En unas líneas de Noticia de un secuestro que he citado más de una vez, García Márquez hace un diagnóstico preocupado que no tiene nada de ingenuo. Allí escribió: “Una droga más dañina que las mal llamadas heroicas se introdujo en la cultura nacional: el dinero fácil. Prosperó la idea de que la ley es el mayor obstáculo para la felicidad, que de nada sirve aprender a leer y a escribir, que se vive mejor y más seguro como delincuente que como gente de bien. En síntesis: el estado de perversión social, propio de toda guerra larvada”. Yo creo que lo vio con lucidez. La mía siempre ha sido una sociedad de violencia fácil, y basta oír los cuentos de los abuelos para saberlo, pero el paso de Escobar la dejó convertida en un lugar distinto. Escobar no inventó a los sicarios, esos jóvenes sin futuro que matan por poco dinero, pero sí contribuyó generosamente a que bajaran las defensas de toda una sociedad ante el fenómeno. Lo digo bien: bajar las defensas. Eso es lo que sucede, creo yo, cuando una sociedad se ve impregnada por determinados fenómenos de violencia, de corrupción o de inversión de valores: el cuerpo social (o político) se vuelve menos capaz de rechazarlos, o, lo que casi siempre es lo mismo, más dispuesto a tolerarlos.
La conclusión no cambia: en estos 30 años, Escobar ha dejado de ser solamente un narcotraficante y un asesino, y se ha convertido en un personaje mediático. Goza desde hace tiempo de una cierta celebridad grosera, y un cóctel imbatible de estupidez, ignorancia ramplona y ceguera moral lo ha convertido en marca. Ahí está, en las peregrinaciones organizadas en su ciudad para turistas bobos. Ahí está, con su foto de presidiario recién fichado de los años setenta, en las camisetas que se venden por todas partes. Tengo que aceptar la repugnancia que esto me produce: no ya que alguien se gane unos billetes con la cara de un terrorista, sino que un descerebrado entregue esos billetes y luego se ponga la camiseta y salga con ella a vivir en público —en el metro de Madrid, por ejemplo— sin vergüenza visible. Y no se puede alegar ignorancia ni inconsciencia, porque la razón por la cual esa cara está en esa camiseta es la ubicuidad de las series que cuentan esa vida. Algunas —como la colombiana El patrón del mal— son intentos genuinos por comprender un momento histórico, y además lo exploran con rigor histórico y talento artístico; otras son de una ligereza que raya en el insulto, y en cada fotograma es evidente que ni siquiera se dan cuenta de ello.

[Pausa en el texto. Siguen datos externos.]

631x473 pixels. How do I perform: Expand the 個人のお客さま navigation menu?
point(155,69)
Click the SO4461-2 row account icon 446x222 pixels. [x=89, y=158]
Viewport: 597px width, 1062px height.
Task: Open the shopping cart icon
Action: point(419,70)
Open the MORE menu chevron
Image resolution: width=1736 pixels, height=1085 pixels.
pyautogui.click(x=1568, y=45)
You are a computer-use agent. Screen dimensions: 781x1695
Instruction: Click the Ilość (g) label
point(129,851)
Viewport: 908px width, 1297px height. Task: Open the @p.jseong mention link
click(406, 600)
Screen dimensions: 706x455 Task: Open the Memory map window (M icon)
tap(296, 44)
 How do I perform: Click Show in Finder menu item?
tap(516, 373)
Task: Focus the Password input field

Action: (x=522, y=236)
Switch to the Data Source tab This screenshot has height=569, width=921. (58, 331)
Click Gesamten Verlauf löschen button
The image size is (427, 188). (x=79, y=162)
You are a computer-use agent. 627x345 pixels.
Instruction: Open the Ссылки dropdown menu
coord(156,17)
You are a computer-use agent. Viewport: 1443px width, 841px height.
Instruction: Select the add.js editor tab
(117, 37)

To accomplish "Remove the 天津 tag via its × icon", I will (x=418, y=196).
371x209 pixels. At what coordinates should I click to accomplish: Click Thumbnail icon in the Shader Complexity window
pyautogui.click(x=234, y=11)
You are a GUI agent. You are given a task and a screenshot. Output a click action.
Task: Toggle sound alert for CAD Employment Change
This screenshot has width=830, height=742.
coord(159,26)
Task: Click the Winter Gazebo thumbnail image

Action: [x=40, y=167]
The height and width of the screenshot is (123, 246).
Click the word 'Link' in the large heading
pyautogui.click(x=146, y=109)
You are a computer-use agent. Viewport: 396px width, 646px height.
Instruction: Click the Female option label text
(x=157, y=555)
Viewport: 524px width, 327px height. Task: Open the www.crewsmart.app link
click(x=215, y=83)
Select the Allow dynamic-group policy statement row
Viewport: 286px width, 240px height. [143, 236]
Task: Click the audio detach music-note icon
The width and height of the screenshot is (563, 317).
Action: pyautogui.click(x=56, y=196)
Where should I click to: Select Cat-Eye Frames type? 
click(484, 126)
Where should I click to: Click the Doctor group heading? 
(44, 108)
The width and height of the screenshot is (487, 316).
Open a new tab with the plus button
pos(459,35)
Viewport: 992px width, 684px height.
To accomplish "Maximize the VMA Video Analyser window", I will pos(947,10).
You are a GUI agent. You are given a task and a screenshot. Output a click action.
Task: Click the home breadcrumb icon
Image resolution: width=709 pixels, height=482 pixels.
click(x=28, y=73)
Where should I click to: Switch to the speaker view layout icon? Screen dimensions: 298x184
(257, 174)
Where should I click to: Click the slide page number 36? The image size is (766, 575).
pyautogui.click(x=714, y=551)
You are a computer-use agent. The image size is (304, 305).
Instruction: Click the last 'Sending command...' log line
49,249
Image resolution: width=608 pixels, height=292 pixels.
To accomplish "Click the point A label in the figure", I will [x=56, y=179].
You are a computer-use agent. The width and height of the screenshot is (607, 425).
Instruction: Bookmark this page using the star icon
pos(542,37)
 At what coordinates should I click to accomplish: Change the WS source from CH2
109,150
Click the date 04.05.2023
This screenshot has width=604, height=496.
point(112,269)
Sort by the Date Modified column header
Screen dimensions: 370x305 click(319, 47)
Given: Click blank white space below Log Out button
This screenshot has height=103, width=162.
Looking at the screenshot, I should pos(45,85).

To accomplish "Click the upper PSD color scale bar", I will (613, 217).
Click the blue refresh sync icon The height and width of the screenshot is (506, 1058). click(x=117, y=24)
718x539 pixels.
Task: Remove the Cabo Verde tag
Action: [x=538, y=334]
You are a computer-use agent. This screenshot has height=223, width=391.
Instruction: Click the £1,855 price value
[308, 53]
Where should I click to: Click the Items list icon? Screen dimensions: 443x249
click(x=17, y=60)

He pensado en todo esto ahora, cuando faltan pocas semanas para que el nombre de Escobar vuelva a aparecer en los medios, porque podemos imaginar desde ya la cantidad de artículos o emisiones, actos de curiosidad o de frivolidad incluso, que lo traerán a nuestra memoria en estos días. Este, desde luego, es uno de esos artículos, y pido disculpas. Pero lo escribo con el objetivo de preguntarme en público cuánto tiempo se necesita para que la imagen de un asesino deje de ser ofensiva, o para que la vayamos blanqueando, neutralizando, convirtiendo en algo más tolerable dentro de nuestra insufrible cultura de la banalidad de la violencia, el entretenimiento constante y la insensibilidad socialmente aceptada, todo lo que constituye nuestra forma preferida de explorar el mundo.